Je lis d’une traite le beau livre où Springsteen et Obama discutent de leurs carrières respectives. Je serai toujours surpris par l’optimisme foncier des Américains, du moins celui qu’ils affichent si souvent dans leurs discours et dans les œuvres. Mais aussi par les valeurs qui structurent la gauche américaine, des valeurs qu’on a tendance désormais à classer, de ce côté-ci de l’Atlantique, à l’extrême-droite : l’amour du pays, la foi en Dieu, la dévotion vis-à-vis de la famille. Et puis, il y a cette joie presque naïve qui me paraît avoir tout à fait déserté la scène politique française… Le spectacle en est revigorant, et sans doute un peu triste pour notre pays.

« Ce que j’ai appris dans l’Iowa n’a fait que conforter ce en quoi j’avais cru depuis le début : à savoir que, en dépit de toutes nos différences, il y avait des traits communs chez les Américains, que les parents de Michelle, dans le South Side de Chicago, envisageaient les choses de manière très similaire à un couple de l’Iowa. Les deux couples croyaient au dur labeur. Tous deux croyaient aux sacrifices consentis pour les enfants. Pour les deux, il était important de tenir parole. Ils croyaient en la responsabilité individuelle, et que nous devons accomplir certaines choses les uns pour les autres, par exemple s’assurer que tous les enfants bénéficient d’un bon enseignement, ou que les seniors ne sombrent pas dans la pauvreté. Qu’en cas de maladie, vous ne vous retrouviez pas livré à vous-même. Et la fierté d’avoir un boulot. Tu vois ces valeurs communes et tu te dis : si j’arrive juste à convaincre les gens des villes et les gens de la campagne, les Blancs, les Noirs et les Hispaniques – si j’arrive à faire en sorte qu’ils s’entendent, ils se verront et se reconnaîtront les uns dans les autres, et, à partir de là, nous aurons une base pour véritablement faire avancer le pays. »

mardi 15 mars 2022

Poutine, homme d'initiative ou pantin ?

La lecture de « Guerre et Paix » m’a accompagné tout au long de l’année 2021. Forcément, avec la guerre en Ukraine, elle prend un écho particulier. Inlassablement, Tolstoï s’y moque de Napoléon qui se croit un grand homme et que les historiens s’évertuent à dépeindre comme tel. Il n'est pourtant que le jouet de forces qui le dépassent – Tolstoï évitant d’ailleurs de nommer précisément ces forces et de proposer une théorie sur ce qui anime exactement l’Europe et la Russie.

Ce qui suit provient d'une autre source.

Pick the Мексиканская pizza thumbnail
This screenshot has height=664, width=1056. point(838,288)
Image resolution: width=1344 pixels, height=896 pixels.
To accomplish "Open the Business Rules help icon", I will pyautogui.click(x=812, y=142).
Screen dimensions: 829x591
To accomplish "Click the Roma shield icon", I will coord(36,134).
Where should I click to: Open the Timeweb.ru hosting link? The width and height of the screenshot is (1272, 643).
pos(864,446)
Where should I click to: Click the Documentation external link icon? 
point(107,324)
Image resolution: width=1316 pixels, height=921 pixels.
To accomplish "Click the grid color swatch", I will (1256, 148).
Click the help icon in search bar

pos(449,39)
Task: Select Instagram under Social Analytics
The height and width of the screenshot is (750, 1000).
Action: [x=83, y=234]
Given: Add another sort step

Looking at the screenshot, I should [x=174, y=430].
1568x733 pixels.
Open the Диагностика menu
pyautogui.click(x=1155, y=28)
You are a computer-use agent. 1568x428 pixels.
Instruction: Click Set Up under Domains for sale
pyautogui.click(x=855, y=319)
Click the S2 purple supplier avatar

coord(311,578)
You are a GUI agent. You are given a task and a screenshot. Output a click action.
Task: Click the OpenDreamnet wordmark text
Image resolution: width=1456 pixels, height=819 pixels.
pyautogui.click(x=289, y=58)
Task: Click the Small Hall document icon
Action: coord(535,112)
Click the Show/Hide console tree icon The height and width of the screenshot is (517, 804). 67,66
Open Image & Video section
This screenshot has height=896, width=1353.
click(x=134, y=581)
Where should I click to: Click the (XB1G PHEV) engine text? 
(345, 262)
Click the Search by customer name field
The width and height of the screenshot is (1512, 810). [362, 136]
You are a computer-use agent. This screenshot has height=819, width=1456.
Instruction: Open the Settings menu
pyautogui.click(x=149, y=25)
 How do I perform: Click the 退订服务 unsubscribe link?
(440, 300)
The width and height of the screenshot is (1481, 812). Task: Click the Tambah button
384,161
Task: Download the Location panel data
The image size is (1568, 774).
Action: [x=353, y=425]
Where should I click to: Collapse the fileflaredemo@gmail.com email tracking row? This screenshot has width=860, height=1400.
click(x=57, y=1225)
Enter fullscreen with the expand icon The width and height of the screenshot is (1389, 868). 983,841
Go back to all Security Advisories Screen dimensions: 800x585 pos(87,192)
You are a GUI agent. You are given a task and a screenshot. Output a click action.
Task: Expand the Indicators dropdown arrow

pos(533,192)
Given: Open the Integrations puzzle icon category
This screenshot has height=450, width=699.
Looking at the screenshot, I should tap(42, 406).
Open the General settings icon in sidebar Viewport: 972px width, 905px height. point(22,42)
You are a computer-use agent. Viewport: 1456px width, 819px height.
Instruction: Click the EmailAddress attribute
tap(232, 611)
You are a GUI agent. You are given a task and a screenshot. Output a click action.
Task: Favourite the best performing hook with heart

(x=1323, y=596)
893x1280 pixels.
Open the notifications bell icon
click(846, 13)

Qu’aurait-il pensé de Poutine, maintenant que le pays agressé devient l’agresseur ? Aurait-il une nouvelle fois considéré l’homme fort du moment comme un pantin ? Se serait-il au contraire inquiété de ce qu’un despote puisse impunément faire basculer l’Histoire ? Curieux comme on aimerait entendre la voix d’un écrivain disparu voilà plus d’un siècle…

jeudi 29 juillet 2021

Soulagé d'être déçu par "La servante écarlate"

Ça n’est pas désagréable d’être déçu par une lecture : ça nous évite d’avoir à compléter notre connaissance de l’œuvre. En l’occurrence, « La servante écarlate » m’a laissé complètement indifférent… L’écriture est pauvre, la traduction maladroite, l’univers assez mince. On sent trop la présence tutélaire d’autres dystopies comme « 1984 » pour se laisser impressionner. Je comprends qu’une certaine esthétique féministe ait pu cristalliser autour de cette fiction, mais je n’y ai précisément vu que cette opportunité politique, et ça m’a gâché le plaisir.